Should a Book Be Judged by its Back Cover? Some Written/Formal Features as Observed in Happily- Ever-After Women’s Novel Blurbs

Publication year
2023
Journal
LEARN Journal: Language Education and Acquisition Research Network
Volume
16.1
Pages
604-630
Comment

Here's the abstract:

This study examined written/formal register based on happily-ever-after women’s fiction conventional blurbs. In particular, the 80 blurbs were equally divided into two types: the classic and mass-marketed. Biber et al. (2021) was used as the framework to extract features to respond to the two research questions: What were the top written/formal features among the classic and mass-marketed happily-ever-after women’s novel blurbs? And, which blurb type displayed more resemblance to written/formal register? The functional framework comprised three main groups of features: The passives, adjectivals and adverbials. Results revealed that the first two showed a strong tendency towards written/formal register while the last seemed to show the opposite but was taken here to be in-between features, corresponding to fiction language.
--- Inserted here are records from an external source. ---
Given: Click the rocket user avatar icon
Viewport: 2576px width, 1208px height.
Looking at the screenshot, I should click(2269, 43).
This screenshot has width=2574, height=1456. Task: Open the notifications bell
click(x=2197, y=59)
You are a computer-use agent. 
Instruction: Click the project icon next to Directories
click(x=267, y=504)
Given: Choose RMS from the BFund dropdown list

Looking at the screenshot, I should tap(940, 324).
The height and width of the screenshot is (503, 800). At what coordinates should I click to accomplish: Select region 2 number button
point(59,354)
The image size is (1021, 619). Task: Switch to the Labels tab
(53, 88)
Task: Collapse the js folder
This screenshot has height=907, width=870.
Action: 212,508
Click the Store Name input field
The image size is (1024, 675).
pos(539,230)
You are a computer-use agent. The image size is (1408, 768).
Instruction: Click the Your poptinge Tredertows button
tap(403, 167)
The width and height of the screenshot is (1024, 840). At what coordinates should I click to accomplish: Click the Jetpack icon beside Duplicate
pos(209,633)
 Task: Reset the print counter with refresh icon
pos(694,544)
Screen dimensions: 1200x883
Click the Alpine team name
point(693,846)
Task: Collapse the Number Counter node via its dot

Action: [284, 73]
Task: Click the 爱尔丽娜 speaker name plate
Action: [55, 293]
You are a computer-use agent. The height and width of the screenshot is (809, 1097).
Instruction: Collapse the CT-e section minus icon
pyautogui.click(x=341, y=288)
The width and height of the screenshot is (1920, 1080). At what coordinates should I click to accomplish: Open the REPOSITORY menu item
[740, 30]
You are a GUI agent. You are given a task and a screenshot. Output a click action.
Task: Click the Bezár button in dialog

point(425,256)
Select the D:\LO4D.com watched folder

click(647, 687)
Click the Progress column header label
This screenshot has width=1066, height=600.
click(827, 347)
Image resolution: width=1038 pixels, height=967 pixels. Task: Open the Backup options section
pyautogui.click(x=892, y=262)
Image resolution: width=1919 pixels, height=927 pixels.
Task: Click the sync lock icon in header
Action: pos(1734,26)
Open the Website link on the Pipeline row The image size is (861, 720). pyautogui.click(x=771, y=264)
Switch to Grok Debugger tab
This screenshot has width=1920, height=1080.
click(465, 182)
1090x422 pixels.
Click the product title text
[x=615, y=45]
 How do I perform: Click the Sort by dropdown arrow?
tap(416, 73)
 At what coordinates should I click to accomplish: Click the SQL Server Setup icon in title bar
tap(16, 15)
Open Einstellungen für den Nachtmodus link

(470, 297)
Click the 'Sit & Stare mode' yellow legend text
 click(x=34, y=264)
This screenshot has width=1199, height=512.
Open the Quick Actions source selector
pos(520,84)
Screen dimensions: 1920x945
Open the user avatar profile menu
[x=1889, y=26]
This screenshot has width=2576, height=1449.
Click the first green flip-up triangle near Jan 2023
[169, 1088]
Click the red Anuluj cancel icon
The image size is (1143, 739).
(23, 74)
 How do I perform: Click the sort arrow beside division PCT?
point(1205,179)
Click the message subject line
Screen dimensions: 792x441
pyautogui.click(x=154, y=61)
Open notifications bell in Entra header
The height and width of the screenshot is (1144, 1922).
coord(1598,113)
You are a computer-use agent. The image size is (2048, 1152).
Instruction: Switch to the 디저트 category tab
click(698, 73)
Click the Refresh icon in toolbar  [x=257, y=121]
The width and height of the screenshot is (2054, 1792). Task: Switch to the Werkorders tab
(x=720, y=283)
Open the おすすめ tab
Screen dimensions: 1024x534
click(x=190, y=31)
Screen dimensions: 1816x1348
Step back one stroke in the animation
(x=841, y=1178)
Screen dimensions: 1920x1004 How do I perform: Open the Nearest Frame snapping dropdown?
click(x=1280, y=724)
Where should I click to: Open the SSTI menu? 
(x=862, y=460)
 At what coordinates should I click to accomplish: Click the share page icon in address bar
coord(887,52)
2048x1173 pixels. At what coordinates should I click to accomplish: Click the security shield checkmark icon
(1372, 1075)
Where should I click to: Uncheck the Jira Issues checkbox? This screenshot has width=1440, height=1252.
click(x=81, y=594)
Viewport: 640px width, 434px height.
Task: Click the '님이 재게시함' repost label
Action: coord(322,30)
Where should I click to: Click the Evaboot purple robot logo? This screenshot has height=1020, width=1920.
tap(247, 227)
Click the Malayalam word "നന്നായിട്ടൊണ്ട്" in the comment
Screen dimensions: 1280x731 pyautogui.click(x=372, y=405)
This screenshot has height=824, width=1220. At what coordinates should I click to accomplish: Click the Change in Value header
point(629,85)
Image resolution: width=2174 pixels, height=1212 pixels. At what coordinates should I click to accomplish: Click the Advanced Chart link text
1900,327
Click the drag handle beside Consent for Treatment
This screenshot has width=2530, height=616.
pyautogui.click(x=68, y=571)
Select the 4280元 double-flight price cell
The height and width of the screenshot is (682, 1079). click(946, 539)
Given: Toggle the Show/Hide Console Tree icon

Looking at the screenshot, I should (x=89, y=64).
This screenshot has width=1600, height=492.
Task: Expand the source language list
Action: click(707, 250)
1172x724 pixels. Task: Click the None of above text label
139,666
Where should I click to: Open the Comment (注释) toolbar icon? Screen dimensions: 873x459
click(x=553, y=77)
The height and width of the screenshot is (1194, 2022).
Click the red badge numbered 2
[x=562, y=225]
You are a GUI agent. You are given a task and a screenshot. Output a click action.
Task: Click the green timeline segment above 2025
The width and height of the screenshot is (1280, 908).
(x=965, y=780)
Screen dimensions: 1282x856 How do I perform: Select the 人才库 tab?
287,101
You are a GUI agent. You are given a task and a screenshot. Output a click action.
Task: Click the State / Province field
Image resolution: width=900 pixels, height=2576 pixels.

The top written/formal features based on the two types of blurbs were the passives (both the full and reduced forms) (26%), full relative clauses (23%), full adverbial clauses (20%) and attributives (13%). The blurb type that seemed inclined towards written/formal nature more was the classic, as substantiated by five salient features: the passives, attributives, -en adjectivals, -ing adverbials and -en adverbials. It is believed that discourse analysts and ESL/EFL teachers can pay more attention to these useful syntactic features, particularly the full and reduced forms, as ways to compress information in formal writing.